No comunicado, o partido esclarece que Irajá sempre esteve entre os nomes definidos pelo grupo político para disputar uma das duas vagas ao Senado. Segundo o PSD, essa posição foi mantida desde o início das conversas para a formação da coligação.
A legenda também explicou como ocorreu a definição da segunda candidatura ao cargo. Inicialmente, o ex-governador Mauro Carlesse integrava a composição, mas, após deixar a disputa, a vaga passou a ser ocupada por Paulo Mourão, conforme entendimento firmado entre os partidos que formam a aliança.
Dessa forma, Paulo Mourão não foi incluído para ocupar o espaço destinado a Irajá, mas a vaga anteriormente reservada a Mauro Carlesse.
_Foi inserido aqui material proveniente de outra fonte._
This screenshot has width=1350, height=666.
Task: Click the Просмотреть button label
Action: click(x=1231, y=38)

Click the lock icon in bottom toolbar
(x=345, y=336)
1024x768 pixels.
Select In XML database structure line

A manifestação do PSD procura esclarecer justamente esse ponto diante das repercussões provocadas pela desistência do senador.
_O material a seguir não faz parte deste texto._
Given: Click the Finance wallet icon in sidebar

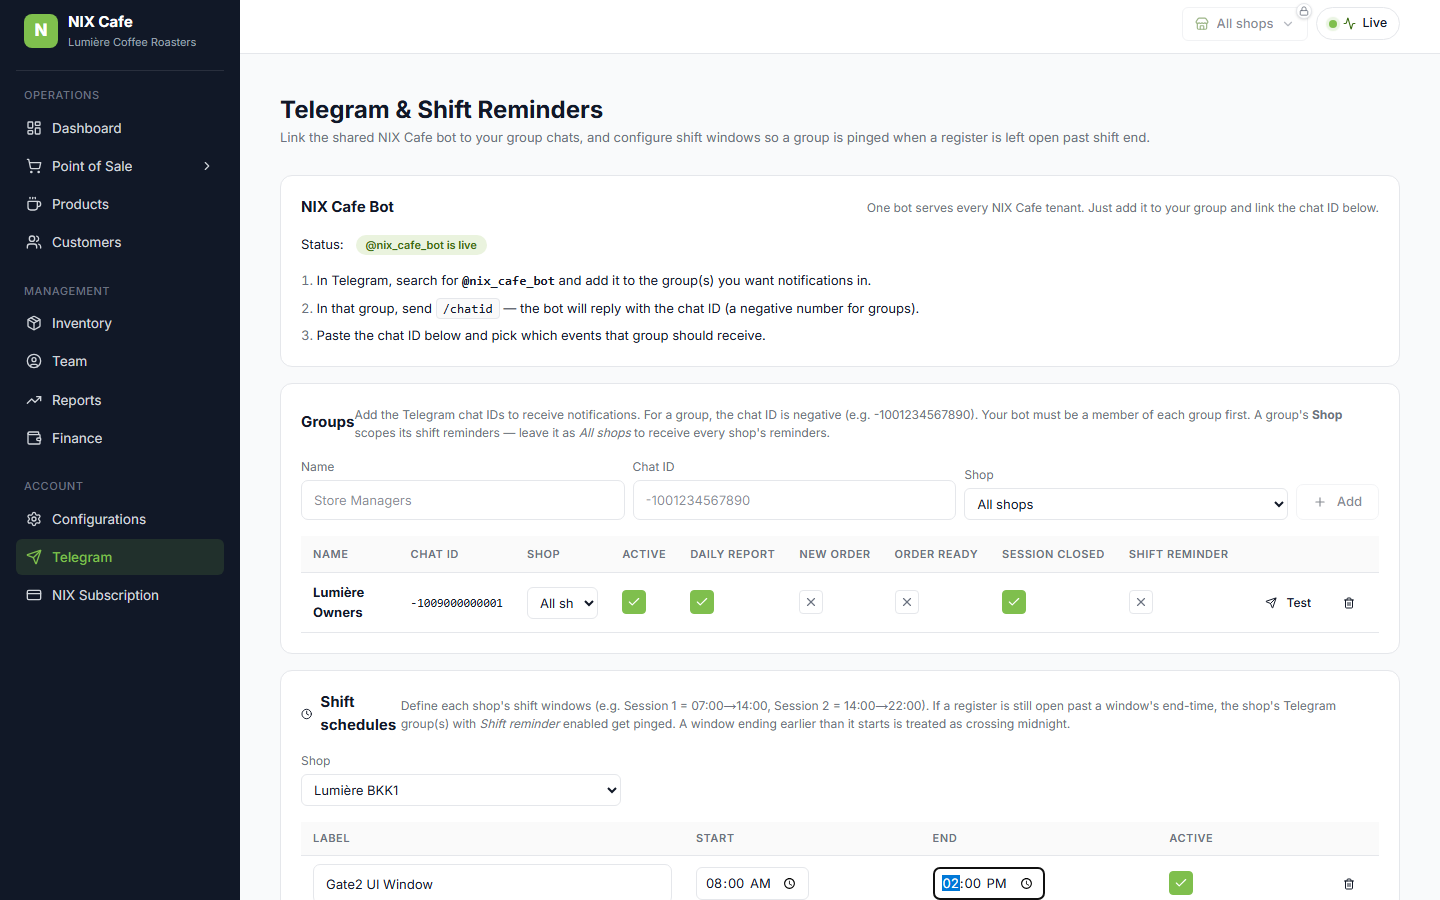Looking at the screenshot, I should [34, 438].
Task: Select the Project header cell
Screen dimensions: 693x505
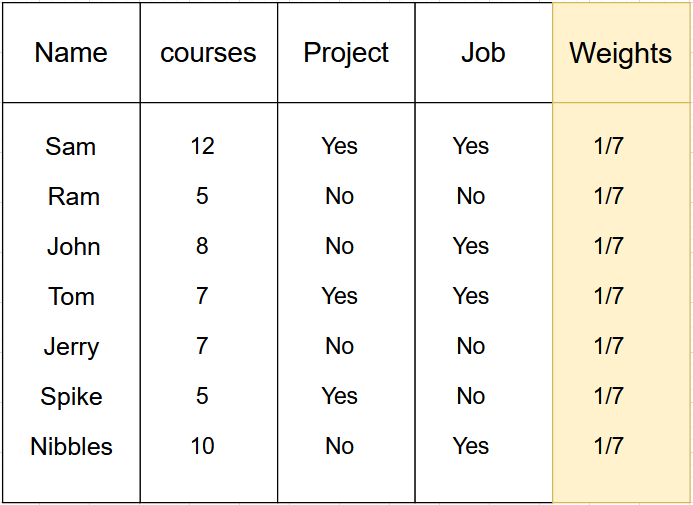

O partido afirmou ainda que, em nenhum momento, os diretórios estadual e nacional discutiram a inclusão de outro nome para representar o PSD na disputa ao Senado. Conforme a nota, Irajá permaneceu como a escolha da legenda durante todo o processo de construção da chapa.
O PSD também rebateu tentativas de atribuir a terceiros a responsabilidade pela decisão do senador. De acordo com a sigla, as definições da aliança foram tomadas de maneira coletiva, por meio do diálogo e do entendimento entre os partidos envolvidos.
“Não é correto transferir para outros a responsabilidade por um processo que foi construído de forma coletiva e harmônica”, destacou a Assessoria de Imprensa do PSD Tocantins.
Ao final, o partido reafirmou que continua aberto ao diálogo, respeitando os acordos estabelecidos e trabalhando pela união do grupo político em torno do projeto que defende para o Tocantins.